--- Data supplied ---

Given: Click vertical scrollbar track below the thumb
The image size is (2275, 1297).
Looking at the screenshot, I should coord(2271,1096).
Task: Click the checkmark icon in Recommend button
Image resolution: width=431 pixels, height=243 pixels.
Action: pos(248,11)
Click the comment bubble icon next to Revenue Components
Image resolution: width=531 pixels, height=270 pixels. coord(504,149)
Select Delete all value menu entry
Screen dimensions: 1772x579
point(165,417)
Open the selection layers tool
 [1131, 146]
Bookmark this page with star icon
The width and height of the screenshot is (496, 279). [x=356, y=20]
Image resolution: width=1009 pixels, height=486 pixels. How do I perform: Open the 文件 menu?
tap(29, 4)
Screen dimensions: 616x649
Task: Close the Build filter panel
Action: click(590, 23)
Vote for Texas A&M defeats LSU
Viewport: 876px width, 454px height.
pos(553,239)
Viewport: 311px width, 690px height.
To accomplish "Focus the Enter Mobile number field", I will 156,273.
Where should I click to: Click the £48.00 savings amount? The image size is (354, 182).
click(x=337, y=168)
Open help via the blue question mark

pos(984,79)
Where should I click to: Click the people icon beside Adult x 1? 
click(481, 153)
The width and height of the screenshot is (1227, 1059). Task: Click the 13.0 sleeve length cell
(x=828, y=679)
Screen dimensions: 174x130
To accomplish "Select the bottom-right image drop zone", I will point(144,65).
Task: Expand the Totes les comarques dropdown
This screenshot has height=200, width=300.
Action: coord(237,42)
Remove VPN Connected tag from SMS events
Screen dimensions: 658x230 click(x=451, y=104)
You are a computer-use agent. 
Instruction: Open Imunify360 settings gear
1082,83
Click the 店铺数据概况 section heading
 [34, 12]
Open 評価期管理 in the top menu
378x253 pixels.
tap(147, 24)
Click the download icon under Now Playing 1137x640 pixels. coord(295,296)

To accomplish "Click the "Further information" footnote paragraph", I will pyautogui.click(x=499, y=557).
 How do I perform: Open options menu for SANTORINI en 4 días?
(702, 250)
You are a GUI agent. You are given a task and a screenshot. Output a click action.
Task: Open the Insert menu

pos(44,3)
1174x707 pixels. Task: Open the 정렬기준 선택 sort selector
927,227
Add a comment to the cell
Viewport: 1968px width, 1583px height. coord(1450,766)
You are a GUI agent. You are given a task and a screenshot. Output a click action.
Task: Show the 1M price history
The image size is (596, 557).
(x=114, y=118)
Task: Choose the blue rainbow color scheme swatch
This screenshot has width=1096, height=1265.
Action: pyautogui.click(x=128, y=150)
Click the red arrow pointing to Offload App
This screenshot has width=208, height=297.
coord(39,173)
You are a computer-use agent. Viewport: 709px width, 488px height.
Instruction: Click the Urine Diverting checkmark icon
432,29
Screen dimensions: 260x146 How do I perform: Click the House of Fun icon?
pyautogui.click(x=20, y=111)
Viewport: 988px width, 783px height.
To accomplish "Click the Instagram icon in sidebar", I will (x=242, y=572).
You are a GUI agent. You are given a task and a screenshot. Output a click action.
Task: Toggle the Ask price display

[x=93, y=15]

---

§ **Problem to solve**: Reproduce the records from the line with "Click the red arrow pointing to Offload App" to the line with "pyautogui.click(x=20, y=111)", swapping "checkmark icon" for "tick icon" and leaving everything else unchanged.

§ **Result of the task**:
Click the red arrow pointing to Offload App
This screenshot has width=208, height=297.
coord(39,173)
You are a computer-use agent. Viewport: 709px width, 488px height.
Instruction: Click the Urine Diverting tick icon
432,29
Screen dimensions: 260x146 How do I perform: Click the House of Fun icon?
pyautogui.click(x=20, y=111)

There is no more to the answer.